In 2021, Hilma’s Ghost had their first artistic collaboration with ABSTRACT FUTURES TAROT, which was shown at The Armory Show at the Carrie Secrist Gallery booth from September 9-12, 2021. Their collaborative work ranges from the traditional to the esoteric, including paintings and drawings, surrealist games, a tarot deck, ritual object-based installations, pedagogical online and in person workshops, curated exhibitions, community projects, and books. In the four years of their collective’s existence, they have completed 20+ collaborative projects and participated in 30+ public programs.
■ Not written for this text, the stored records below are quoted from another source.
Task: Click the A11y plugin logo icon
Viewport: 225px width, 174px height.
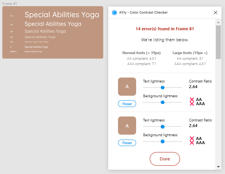Action: (114, 12)
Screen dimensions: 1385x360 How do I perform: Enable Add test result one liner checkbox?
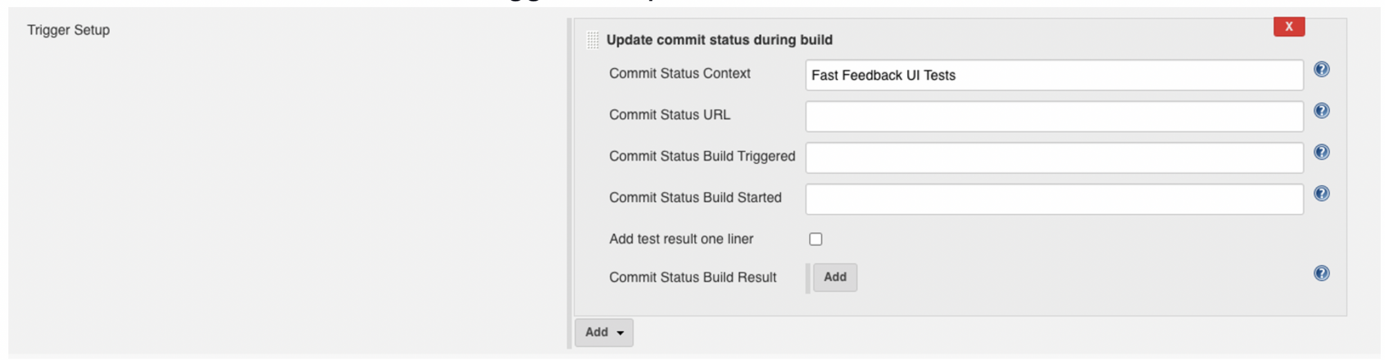click(x=816, y=239)
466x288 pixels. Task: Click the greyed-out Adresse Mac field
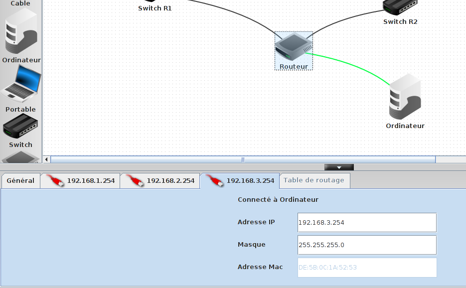(366, 268)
Hilma’s Ghost has been featured in solo and group exhibitions and projects internationally at Marlborough Gallery, New York, NY; The Aldrich Contemporary Art Museum, Ridgefield, CT; Galería RGR, Mexico City, Mexico; Hill-Stead Museum, Farmington, CT; Carrie Secrist Gallery, Chicago, IL; The Parallax Center, Portland, OR; The Armory Show, New York, NY; among many others. Reviews of their work have appeared in The New York Times, The Brooklyn Rail, Artnet, and Hyperallergic.
Hilma’s Ghost has been awarded a prestigious MTA Arts & Design commission to create Abstract Futures, a 600-square-foot glass mosaic mural to be installed at Grand Central Station in New York City. The piece inspired by Cosmic Altar, a monumental painting exhibited during their solo exhibition Spectral Futures at SECRIST | BEACH.
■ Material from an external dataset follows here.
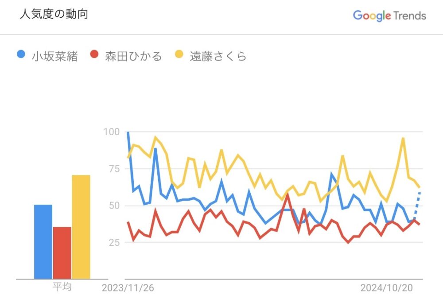Select the 遠藤さくら legend label
Screen dimensions: 443x299
click(x=218, y=56)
Sharmistha Ray is an artist, art critic, and professor at Carnegie Mellon University whose work explores abstraction through queer identity and a transcultural lens. Ray’s core practice consists of painting and drawing, and they have also worked with sculpture, video installation, and photography. Their work has been exhibited in 50+ solo and group exhibitions nationally and internationally in Mumbai, New Delhi, Singapore, and New York. They are the recipient of a Joan Mitchell MFA Grant and received their MFA in Painting from Pratt Institute.
Dannielle Tegeder is an artist and professor at The City University of New York at Lehman College. For the past fifteen years, her work has explored abstraction through the lens of systems, architecture, and utopianism. While the core of her practice is paintings and drawings, she also works in large-scale installation, mobiles, video, sound, and animation and has done a number of collaborations with composers, dancers, and writers. Her work has been presented both nationally and internationally in Paris, Houston, Los Angeles, Berlin, Chicago, and New York. She has participated in numerous institution exhibitions including PS1/MOMA, The New Museum, The Brooklyn Museum of Art in New York, and Museum of Contemporary Art in Chicago.